**** SUPPLIED DATA
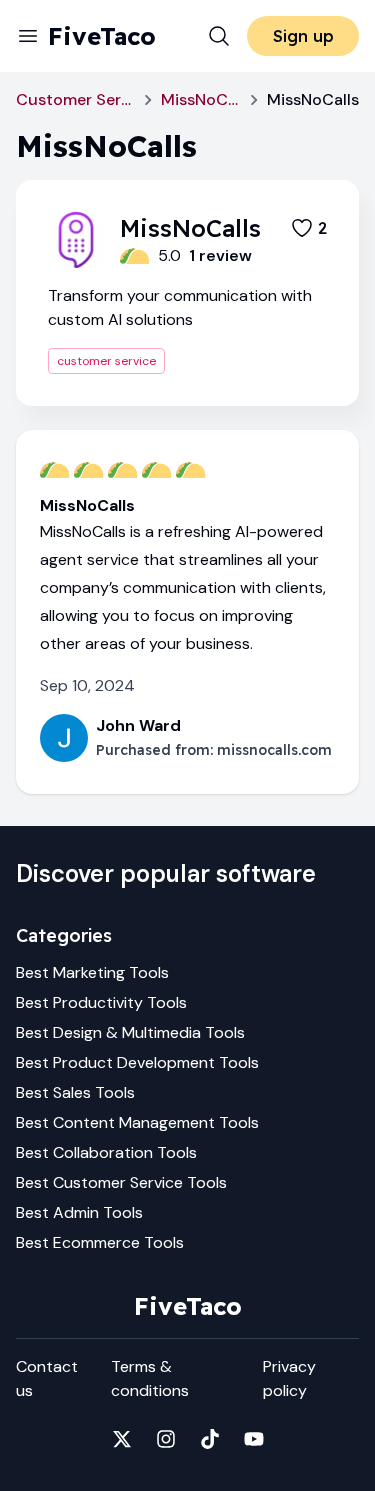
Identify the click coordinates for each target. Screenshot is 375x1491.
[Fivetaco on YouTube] (254, 1439)
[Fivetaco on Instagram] (166, 1439)
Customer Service (75, 99)
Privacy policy (289, 1378)
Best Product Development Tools (137, 1062)
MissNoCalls (201, 99)
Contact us (47, 1378)
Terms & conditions (150, 1378)
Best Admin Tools (79, 1212)
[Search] (219, 36)
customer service (106, 361)
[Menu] (28, 36)
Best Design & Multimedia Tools (130, 1032)
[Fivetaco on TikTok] (210, 1439)
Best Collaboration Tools (106, 1152)
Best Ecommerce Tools (100, 1242)
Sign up (303, 36)
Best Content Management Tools (137, 1122)
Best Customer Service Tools (121, 1182)
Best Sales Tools (75, 1092)
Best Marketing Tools (92, 972)
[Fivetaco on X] (122, 1439)
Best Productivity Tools (101, 1002)
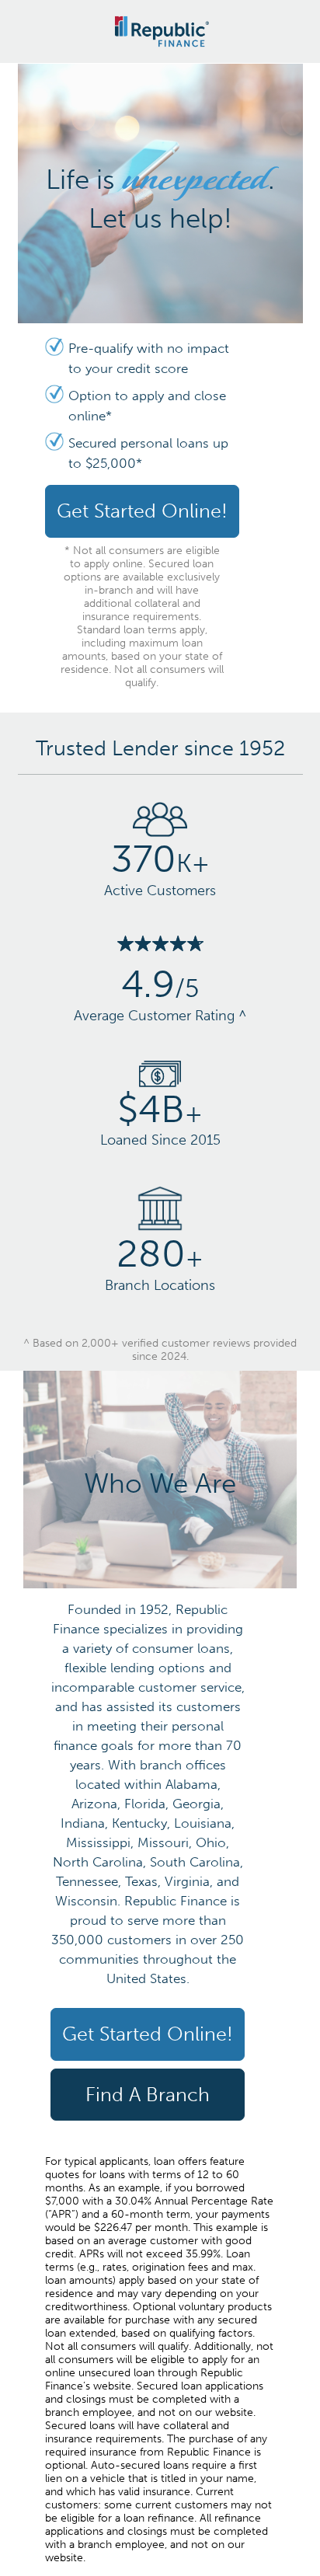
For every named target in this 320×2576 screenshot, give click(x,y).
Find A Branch (147, 2095)
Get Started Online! (142, 511)
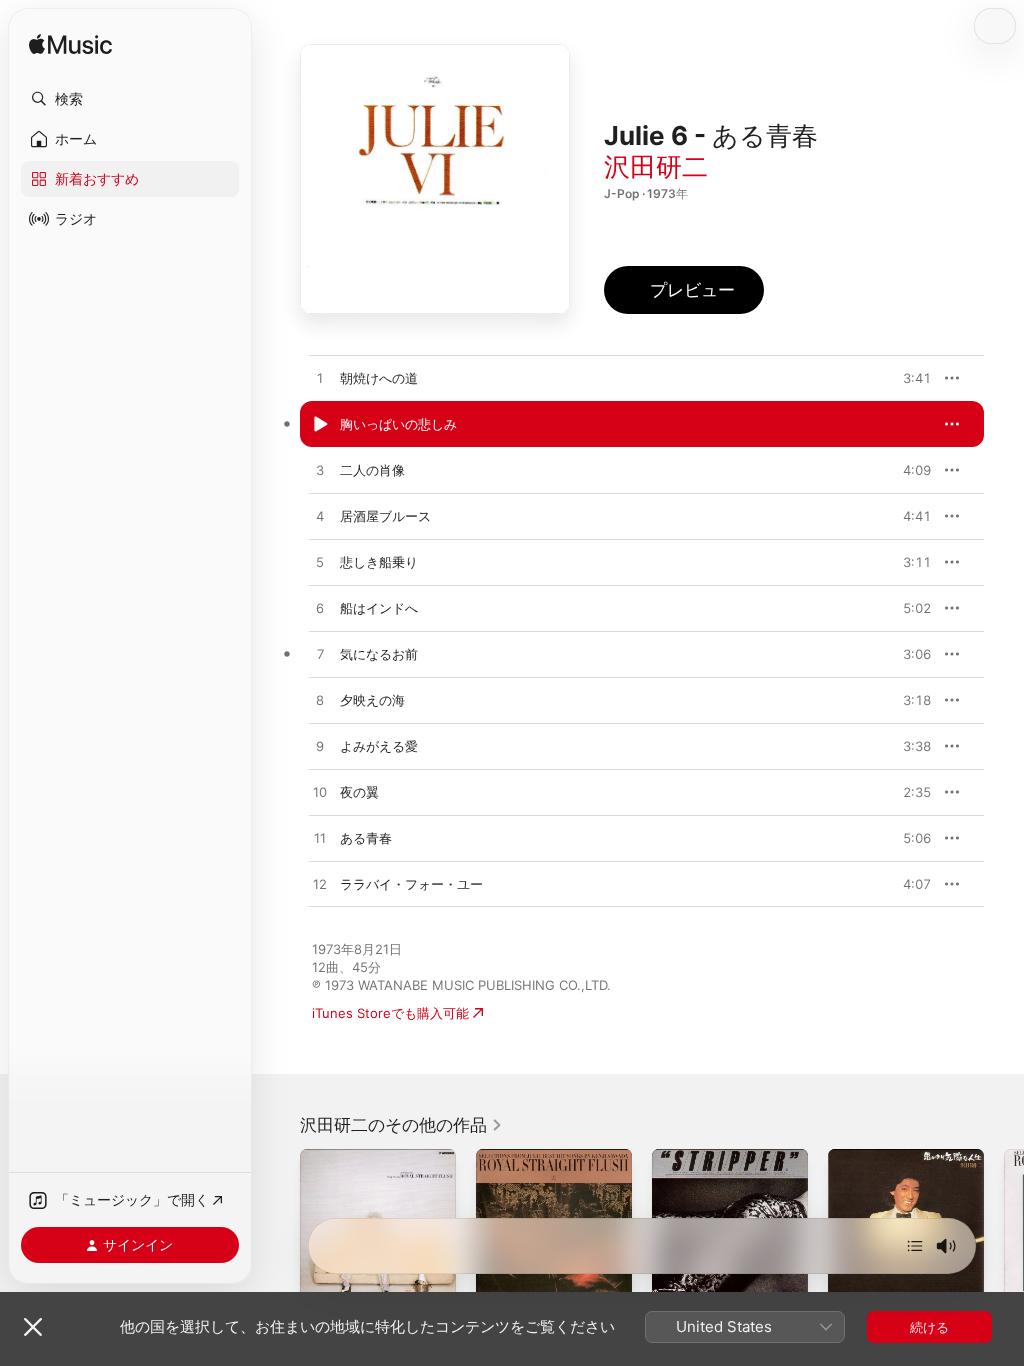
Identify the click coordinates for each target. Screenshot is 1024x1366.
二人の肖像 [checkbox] (372, 470)
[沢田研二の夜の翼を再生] (320, 793)
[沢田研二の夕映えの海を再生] (320, 701)
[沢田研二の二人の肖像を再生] (320, 471)
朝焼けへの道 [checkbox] (379, 378)
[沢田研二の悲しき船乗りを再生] (320, 563)
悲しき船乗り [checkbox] (379, 562)
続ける (929, 1327)
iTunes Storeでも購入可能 (390, 1013)
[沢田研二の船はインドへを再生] (320, 609)
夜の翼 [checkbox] (359, 792)
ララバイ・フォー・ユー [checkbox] (411, 884)
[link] (401, 1125)
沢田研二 (656, 166)
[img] (70, 45)
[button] (130, 99)
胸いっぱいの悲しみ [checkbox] (398, 424)
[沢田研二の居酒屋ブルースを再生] (320, 517)
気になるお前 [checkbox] (379, 654)
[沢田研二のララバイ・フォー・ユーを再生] (320, 885)
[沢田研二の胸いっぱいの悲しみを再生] (320, 425)
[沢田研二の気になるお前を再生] (320, 655)
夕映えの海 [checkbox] (372, 700)
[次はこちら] (915, 1246)
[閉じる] (33, 1327)
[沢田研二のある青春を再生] (320, 839)
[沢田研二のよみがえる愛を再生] (320, 747)
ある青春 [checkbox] (366, 838)
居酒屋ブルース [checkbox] (385, 516)
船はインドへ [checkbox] (379, 608)
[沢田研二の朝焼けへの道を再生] (320, 379)
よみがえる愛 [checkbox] (379, 746)
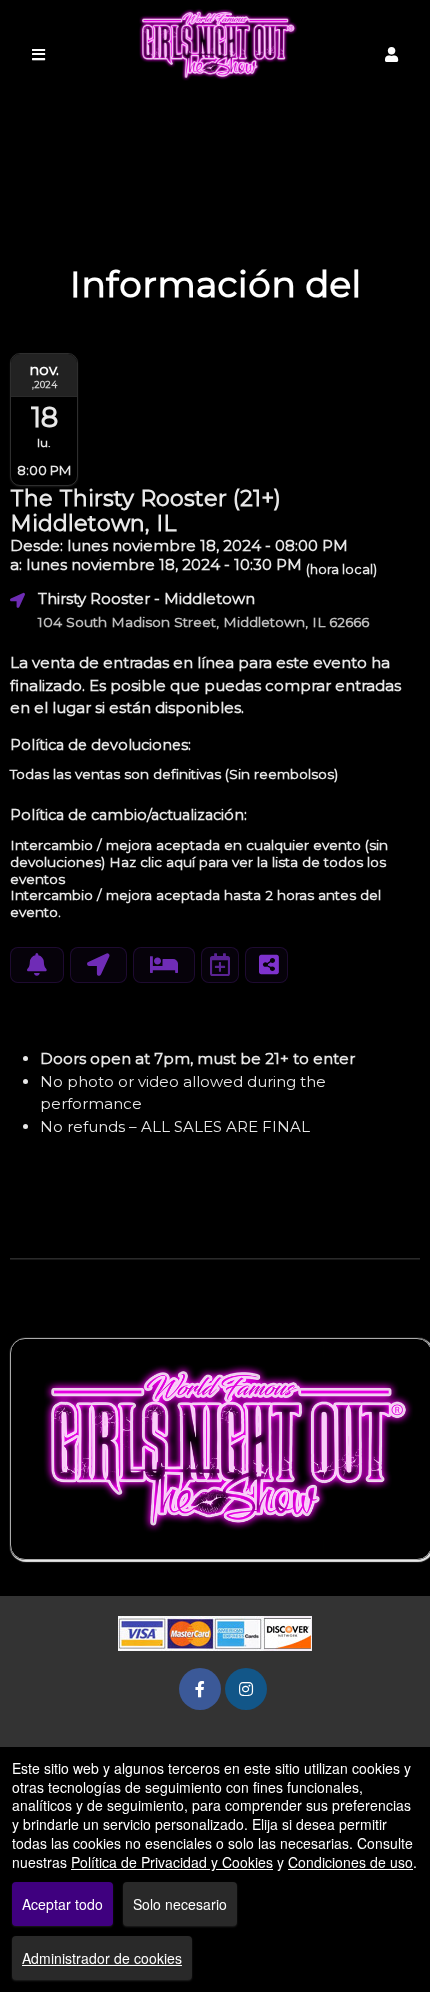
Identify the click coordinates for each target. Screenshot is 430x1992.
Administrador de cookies (102, 1958)
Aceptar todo (62, 1904)
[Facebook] (200, 1688)
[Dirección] (98, 965)
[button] (391, 54)
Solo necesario (180, 1904)
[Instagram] (246, 1688)
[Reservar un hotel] (164, 965)
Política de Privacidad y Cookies (172, 1862)
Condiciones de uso (350, 1862)
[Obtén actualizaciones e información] (37, 965)
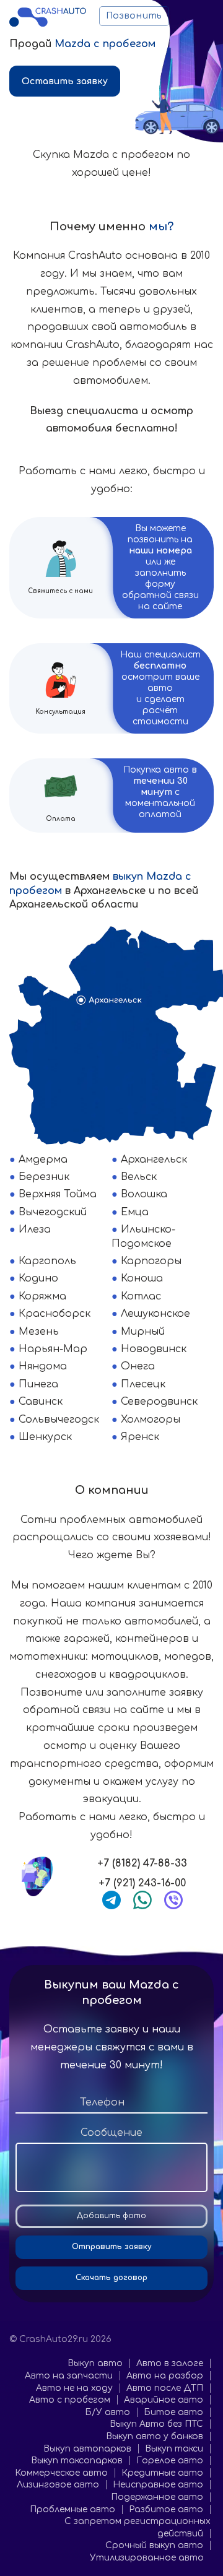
********
> **EXERCISE DESCRIPTION**: Without the pictures, print the records in full, exactly as they appear.

> **REPLY**:
Identify the click coordinates for each target. Screenshot is 375x1491.
[Fivetaco on YouTube] (254, 1439)
[Fivetaco on Instagram] (166, 1439)
Customer Service (75, 99)
Privacy policy (289, 1378)
Best Product Development Tools (137, 1062)
MissNoCalls (201, 99)
Contact us (47, 1378)
Terms & conditions (150, 1378)
Best Admin Tools (79, 1212)
[Search] (219, 36)
customer service (106, 361)
[Menu] (28, 36)
Best Design & Multimedia Tools (130, 1032)
[Fivetaco on TikTok] (210, 1439)
Best Collaboration Tools (106, 1152)
Best Ecommerce Tools (100, 1242)
Sign up (303, 36)
Best Content Management Tools (137, 1122)
Best Customer Service Tools (121, 1182)
Best Sales Tools (75, 1092)
Best Marketing Tools (92, 972)
[Fivetaco on X] (122, 1439)
Best Productivity Tools (101, 1002)
For every named target in this 320×2576 screenshot, give click(x,y).
Find A Branch (147, 2095)
Get Started Online! (142, 511)
Identify the click coordinates for each target. Screenshot is 1024x1366.
二人の肖像 [checkbox] (372, 470)
[沢田研二の夜の翼を再生] (320, 793)
[沢田研二の夕映えの海を再生] (320, 701)
[沢田研二の二人の肖像を再生] (320, 471)
朝焼けへの道 [checkbox] (379, 378)
[沢田研二の悲しき船乗りを再生] (320, 563)
悲しき船乗り [checkbox] (379, 562)
続ける (929, 1327)
iTunes Storeでも購入可能 (390, 1013)
[沢田研二の船はインドへを再生] (320, 609)
夜の翼 [checkbox] (359, 792)
ララバイ・フォー・ユー [checkbox] (411, 884)
[link] (401, 1125)
沢田研二 (656, 166)
[img] (70, 45)
[button] (130, 99)
胸いっぱいの悲しみ [checkbox] (398, 424)
[沢田研二の居酒屋ブルースを再生] (320, 517)
気になるお前 [checkbox] (379, 654)
[沢田研二のララバイ・フォー・ユーを再生] (320, 885)
[沢田研二の胸いっぱいの悲しみを再生] (320, 425)
[沢田研二の気になるお前を再生] (320, 655)
夕映えの海 [checkbox] (372, 700)
[次はこちら] (915, 1246)
[閉じる] (33, 1327)
[沢田研二のある青春を再生] (320, 839)
[沢田研二のよみがえる愛を再生] (320, 747)
ある青春 [checkbox] (366, 838)
居酒屋ブルース [checkbox] (385, 516)
船はインドへ [checkbox] (379, 608)
[沢田研二の朝焼けへの道を再生] (320, 379)
よみがえる愛 [checkbox] (379, 746)
Identify the click coordinates for each target. Screenshot is 430x1992.
Administrador de cookies (102, 1958)
Aceptar todo (62, 1904)
[Facebook] (200, 1688)
[Dirección] (98, 965)
[button] (391, 54)
Solo necesario (180, 1904)
[Instagram] (246, 1688)
[Reservar un hotel] (164, 965)
Política de Privacidad y Cookies (172, 1862)
Condiciones de uso (350, 1862)
[Obtén actualizaciones e información] (37, 965)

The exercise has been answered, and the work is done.